■ WHAT IS BEING ASKED:
A single figure is required: the number of lines below that contain "label".

■ TASK INPUT:
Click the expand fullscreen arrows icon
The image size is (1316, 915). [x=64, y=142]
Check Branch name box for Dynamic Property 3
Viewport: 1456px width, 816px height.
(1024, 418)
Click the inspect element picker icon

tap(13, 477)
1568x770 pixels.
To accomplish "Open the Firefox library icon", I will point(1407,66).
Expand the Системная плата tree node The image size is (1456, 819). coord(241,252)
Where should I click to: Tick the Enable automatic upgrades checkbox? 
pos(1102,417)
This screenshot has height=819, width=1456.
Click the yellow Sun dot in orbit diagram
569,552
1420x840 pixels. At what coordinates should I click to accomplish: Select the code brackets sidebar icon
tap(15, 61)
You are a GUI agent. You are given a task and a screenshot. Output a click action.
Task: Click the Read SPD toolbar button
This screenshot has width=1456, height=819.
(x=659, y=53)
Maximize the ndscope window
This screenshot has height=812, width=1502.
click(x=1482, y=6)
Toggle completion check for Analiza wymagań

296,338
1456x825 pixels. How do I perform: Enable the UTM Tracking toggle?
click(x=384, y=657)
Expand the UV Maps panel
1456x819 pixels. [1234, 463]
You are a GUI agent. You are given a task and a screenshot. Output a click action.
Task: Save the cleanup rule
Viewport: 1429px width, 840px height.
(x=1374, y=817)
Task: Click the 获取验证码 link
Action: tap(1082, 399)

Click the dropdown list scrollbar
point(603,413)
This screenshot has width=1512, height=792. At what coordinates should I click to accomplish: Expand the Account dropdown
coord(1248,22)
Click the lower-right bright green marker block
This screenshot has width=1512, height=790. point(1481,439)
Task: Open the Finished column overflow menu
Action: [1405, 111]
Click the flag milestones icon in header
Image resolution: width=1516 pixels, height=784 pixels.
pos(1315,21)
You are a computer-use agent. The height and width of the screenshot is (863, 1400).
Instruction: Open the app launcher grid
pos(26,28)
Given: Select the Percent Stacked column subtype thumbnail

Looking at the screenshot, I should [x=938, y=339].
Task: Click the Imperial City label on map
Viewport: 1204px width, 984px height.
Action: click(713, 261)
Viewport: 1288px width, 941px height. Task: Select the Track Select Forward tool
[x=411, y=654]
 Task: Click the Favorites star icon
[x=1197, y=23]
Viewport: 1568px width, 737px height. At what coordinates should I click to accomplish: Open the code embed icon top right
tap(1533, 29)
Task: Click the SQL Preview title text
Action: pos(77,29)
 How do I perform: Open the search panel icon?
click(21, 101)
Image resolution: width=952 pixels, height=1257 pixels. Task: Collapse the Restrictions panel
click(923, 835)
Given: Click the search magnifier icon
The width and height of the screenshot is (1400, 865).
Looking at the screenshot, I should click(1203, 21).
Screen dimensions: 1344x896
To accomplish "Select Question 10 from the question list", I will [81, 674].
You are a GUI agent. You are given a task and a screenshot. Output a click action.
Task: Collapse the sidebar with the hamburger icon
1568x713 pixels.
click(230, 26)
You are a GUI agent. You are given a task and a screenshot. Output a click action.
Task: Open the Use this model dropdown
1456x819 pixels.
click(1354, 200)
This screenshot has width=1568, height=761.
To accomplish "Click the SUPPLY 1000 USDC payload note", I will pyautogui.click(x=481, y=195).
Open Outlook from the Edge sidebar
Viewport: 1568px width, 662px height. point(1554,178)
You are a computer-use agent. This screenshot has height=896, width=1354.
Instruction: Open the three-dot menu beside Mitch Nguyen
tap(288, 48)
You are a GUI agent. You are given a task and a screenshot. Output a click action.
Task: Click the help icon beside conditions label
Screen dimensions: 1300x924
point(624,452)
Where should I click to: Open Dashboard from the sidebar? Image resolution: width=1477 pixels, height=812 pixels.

■ THE ANSWER:
2